● **Task description**
Turn the records starting with the line that contains "pixels, height=786 pixels." and going through the line that contains "Format is located at coordinates (79, 15)." into a numbered list, dropping any blank lines.

● **Saved data entries**

----------------

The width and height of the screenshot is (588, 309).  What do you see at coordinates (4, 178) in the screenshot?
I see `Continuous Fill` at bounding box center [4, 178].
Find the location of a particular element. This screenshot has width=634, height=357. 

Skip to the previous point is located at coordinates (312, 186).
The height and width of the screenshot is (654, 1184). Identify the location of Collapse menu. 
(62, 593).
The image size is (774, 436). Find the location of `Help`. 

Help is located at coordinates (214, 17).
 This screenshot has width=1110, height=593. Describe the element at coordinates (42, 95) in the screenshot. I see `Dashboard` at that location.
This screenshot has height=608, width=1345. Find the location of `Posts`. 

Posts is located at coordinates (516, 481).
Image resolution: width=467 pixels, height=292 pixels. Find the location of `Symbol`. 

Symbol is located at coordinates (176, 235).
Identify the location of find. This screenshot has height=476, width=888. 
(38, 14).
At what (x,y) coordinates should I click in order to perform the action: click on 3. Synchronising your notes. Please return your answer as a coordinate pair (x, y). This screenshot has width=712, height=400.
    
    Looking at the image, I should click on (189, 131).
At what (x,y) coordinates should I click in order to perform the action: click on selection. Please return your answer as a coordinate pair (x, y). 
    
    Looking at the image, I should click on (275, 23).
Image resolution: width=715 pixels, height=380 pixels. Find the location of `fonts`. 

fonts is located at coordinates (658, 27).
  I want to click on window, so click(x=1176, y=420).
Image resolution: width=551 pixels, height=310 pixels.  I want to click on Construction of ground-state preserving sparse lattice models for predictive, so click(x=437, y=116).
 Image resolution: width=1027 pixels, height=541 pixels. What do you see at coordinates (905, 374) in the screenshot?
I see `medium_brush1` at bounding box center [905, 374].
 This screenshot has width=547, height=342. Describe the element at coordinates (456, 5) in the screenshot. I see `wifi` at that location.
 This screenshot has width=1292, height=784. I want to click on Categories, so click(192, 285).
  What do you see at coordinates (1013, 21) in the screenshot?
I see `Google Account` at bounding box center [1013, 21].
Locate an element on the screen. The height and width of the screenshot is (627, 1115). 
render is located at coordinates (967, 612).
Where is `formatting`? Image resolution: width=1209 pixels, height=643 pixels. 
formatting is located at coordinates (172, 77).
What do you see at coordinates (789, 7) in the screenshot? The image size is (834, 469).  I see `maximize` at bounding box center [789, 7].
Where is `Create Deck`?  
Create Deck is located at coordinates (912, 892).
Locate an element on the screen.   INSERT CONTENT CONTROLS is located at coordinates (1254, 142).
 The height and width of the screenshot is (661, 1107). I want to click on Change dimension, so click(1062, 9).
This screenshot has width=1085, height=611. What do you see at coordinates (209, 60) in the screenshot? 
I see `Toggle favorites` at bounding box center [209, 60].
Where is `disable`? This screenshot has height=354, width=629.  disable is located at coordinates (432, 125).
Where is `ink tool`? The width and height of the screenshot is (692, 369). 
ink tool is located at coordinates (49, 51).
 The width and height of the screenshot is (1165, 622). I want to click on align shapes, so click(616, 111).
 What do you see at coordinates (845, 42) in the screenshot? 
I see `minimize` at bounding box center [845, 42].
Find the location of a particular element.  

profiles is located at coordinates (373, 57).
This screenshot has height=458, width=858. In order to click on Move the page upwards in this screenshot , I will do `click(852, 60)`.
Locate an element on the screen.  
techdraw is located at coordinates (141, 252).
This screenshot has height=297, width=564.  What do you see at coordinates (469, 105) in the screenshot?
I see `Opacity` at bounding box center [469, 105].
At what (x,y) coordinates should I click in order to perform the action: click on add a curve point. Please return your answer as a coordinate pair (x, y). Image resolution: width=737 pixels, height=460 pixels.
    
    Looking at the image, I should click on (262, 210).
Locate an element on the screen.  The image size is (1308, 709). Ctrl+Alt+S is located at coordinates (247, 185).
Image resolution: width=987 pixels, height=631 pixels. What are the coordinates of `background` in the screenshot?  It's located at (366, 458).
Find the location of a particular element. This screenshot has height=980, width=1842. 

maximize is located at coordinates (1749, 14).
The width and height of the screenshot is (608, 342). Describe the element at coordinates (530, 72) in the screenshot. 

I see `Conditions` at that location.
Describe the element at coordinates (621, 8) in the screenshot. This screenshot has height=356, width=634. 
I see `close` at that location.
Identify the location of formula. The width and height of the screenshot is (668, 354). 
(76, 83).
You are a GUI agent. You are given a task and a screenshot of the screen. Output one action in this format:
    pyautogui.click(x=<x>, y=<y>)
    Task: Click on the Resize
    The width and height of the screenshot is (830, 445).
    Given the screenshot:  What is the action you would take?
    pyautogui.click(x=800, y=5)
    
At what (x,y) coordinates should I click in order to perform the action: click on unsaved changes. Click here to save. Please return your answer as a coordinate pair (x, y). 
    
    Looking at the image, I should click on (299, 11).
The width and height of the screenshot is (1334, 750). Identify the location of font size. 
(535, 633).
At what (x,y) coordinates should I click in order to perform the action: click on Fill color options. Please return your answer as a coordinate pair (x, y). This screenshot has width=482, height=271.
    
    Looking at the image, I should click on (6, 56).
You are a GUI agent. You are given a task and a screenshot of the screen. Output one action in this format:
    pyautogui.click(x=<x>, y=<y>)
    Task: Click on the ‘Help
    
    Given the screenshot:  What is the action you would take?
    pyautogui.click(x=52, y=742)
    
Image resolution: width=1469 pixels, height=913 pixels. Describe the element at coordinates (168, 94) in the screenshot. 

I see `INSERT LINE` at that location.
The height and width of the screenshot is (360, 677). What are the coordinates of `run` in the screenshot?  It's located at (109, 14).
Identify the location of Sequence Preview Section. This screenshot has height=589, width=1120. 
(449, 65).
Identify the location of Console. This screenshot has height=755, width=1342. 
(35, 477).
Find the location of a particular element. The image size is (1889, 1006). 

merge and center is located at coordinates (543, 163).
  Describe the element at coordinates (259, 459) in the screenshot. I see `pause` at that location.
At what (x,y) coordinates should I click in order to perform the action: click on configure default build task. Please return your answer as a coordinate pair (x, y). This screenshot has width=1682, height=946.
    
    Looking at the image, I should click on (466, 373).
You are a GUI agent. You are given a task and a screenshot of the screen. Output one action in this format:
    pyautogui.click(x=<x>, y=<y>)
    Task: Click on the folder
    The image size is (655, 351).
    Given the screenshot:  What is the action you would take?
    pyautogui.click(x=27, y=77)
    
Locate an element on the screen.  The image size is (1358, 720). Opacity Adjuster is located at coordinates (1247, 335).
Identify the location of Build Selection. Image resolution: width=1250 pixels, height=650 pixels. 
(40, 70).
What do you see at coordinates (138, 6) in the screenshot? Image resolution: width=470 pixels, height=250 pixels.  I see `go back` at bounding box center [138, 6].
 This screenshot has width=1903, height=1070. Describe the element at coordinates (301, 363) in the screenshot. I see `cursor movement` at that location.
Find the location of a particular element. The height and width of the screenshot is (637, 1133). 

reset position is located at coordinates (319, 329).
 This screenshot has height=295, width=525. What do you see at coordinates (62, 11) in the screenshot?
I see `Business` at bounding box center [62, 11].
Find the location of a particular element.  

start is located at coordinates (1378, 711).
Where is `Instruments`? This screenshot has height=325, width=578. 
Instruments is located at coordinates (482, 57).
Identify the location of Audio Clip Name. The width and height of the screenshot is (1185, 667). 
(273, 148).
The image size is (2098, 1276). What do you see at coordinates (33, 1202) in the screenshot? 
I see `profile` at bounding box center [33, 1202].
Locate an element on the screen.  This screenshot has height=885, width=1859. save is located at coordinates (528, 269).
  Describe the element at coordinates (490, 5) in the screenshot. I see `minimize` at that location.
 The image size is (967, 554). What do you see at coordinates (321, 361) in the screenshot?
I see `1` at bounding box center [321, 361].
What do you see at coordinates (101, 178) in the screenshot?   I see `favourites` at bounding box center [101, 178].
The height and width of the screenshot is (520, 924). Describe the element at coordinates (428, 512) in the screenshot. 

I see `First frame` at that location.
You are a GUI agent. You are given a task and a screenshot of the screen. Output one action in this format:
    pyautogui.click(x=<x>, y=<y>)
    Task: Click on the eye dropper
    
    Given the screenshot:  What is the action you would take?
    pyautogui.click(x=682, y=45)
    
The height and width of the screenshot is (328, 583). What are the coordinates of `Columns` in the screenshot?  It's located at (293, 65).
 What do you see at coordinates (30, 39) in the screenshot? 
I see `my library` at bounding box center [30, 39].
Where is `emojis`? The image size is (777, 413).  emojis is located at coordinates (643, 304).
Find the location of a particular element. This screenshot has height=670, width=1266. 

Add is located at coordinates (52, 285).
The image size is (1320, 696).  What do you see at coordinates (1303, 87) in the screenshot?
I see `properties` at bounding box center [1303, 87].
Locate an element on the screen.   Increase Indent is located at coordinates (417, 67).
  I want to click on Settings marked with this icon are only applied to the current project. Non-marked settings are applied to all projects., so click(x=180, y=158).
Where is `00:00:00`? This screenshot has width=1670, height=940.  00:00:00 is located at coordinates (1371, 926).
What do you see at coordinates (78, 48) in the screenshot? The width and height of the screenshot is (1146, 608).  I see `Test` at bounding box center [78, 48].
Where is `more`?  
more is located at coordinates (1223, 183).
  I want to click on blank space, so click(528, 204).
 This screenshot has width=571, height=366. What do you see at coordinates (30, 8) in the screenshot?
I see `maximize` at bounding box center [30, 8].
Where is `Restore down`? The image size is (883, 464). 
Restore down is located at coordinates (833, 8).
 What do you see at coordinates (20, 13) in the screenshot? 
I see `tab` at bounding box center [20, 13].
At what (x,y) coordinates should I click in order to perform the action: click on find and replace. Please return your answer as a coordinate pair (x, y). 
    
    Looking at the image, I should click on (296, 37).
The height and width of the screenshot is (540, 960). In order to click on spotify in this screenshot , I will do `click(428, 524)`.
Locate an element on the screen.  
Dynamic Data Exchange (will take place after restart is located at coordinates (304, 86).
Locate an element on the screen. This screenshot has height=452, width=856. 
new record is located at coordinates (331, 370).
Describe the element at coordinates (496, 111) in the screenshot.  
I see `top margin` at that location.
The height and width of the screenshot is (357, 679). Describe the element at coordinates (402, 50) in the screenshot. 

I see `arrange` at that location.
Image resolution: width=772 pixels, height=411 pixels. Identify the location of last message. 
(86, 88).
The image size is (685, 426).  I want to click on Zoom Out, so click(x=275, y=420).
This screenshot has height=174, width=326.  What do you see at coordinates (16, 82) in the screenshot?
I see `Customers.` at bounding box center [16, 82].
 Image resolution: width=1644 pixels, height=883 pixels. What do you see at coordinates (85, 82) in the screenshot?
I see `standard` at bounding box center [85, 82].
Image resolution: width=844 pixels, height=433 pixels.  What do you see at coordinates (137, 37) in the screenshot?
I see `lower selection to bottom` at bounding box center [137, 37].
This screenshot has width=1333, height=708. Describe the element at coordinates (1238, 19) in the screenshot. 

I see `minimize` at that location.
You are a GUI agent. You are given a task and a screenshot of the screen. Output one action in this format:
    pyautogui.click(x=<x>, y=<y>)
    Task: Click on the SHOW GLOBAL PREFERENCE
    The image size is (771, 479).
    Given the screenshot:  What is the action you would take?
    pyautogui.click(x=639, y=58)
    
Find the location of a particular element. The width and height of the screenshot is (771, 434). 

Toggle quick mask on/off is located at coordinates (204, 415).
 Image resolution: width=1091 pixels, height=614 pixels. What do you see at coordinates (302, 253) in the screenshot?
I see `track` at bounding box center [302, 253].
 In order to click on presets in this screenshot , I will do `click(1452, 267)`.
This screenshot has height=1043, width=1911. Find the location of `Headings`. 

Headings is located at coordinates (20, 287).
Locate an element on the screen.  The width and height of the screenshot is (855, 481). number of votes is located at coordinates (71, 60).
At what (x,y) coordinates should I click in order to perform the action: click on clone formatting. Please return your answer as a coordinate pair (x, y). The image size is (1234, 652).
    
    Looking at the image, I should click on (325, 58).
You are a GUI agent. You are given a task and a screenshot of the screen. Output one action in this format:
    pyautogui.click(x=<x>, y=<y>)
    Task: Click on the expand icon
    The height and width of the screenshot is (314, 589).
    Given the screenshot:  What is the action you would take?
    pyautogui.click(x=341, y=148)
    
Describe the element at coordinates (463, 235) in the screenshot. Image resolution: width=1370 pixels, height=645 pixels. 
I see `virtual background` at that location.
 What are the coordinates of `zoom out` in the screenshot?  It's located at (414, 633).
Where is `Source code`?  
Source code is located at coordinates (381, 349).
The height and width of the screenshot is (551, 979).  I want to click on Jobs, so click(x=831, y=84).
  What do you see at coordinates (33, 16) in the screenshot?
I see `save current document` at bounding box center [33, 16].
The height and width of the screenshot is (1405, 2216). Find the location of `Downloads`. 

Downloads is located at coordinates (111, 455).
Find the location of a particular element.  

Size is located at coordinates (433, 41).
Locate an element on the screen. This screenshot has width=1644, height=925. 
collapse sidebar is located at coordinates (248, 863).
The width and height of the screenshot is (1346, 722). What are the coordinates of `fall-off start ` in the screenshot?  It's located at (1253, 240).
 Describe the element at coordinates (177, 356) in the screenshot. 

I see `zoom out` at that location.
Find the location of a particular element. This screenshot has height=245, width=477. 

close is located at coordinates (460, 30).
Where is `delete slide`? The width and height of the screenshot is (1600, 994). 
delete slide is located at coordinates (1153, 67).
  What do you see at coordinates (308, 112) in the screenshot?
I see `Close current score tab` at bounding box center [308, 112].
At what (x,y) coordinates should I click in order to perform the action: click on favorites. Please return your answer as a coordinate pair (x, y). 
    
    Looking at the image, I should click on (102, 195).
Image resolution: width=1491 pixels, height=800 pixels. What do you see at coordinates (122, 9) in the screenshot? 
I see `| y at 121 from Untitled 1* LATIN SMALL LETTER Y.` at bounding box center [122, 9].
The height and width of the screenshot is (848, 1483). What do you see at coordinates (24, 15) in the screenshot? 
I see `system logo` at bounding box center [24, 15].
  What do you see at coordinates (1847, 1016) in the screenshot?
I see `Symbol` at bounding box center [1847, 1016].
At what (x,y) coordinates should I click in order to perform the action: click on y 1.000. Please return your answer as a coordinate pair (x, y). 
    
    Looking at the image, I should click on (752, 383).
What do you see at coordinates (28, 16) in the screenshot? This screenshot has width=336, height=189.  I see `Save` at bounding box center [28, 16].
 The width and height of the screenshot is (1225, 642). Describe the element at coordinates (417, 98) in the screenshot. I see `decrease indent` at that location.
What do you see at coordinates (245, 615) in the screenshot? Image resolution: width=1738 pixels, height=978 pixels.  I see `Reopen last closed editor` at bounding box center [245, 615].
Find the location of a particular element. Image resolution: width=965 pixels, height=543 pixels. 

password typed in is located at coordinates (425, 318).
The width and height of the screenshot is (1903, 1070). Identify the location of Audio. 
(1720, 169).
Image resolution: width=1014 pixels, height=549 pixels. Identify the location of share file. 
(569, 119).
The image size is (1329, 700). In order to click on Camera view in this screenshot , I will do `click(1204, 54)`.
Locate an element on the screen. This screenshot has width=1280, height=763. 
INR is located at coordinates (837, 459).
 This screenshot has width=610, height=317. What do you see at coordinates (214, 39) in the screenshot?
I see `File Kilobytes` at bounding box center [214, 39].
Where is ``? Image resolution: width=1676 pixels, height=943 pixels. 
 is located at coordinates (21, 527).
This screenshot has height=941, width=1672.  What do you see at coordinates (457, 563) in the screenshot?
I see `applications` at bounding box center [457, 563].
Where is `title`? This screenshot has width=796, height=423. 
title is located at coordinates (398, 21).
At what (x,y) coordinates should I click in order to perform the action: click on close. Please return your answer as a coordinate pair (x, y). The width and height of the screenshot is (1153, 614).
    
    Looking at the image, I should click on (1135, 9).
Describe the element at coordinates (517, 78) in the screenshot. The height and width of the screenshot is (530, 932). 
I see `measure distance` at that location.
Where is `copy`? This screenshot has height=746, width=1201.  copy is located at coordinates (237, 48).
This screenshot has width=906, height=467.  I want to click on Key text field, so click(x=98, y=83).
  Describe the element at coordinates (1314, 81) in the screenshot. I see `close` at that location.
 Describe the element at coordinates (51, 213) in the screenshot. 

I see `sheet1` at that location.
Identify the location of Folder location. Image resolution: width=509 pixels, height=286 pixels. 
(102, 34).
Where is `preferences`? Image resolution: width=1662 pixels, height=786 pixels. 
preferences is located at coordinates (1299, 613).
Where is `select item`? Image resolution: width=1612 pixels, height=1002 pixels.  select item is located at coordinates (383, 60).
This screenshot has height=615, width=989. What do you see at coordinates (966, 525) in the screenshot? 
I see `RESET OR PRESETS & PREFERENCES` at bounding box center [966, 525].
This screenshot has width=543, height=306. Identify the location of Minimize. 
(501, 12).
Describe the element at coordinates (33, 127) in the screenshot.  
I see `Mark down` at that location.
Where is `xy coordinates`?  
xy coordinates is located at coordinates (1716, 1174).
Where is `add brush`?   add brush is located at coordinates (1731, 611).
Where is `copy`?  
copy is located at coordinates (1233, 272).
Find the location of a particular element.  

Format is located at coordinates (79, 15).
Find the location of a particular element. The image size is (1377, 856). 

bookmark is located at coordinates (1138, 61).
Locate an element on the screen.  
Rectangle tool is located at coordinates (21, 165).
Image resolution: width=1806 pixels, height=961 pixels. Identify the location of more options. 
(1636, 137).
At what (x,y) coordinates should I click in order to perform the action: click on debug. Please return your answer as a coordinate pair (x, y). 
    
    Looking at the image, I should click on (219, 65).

----------------

● **Solution to the exercise**
1. Where is `preferences`? Image resolution: width=1662 pixels, height=786 pixels. 
2. preferences is located at coordinates (1299, 613).
3. Where is `select item`? Image resolution: width=1612 pixels, height=1002 pixels.  select item is located at coordinates (383, 60).
4. This screenshot has height=615, width=989. What do you see at coordinates (966, 525) in the screenshot? 
5. I see `RESET OR PRESETS & PREFERENCES` at bounding box center [966, 525].
6. This screenshot has width=543, height=306. Identify the location of Minimize. 
7. (501, 12).
8. Describe the element at coordinates (33, 127) in the screenshot.  
9. I see `Mark down` at that location.
10. Where is `xy coordinates`?  
11. xy coordinates is located at coordinates (1716, 1174).
12. Where is `add brush`?   add brush is located at coordinates (1731, 611).
13. Where is `copy`?  
14. copy is located at coordinates (1233, 272).
15. Find the location of a particular element.  
16. Format is located at coordinates (79, 15).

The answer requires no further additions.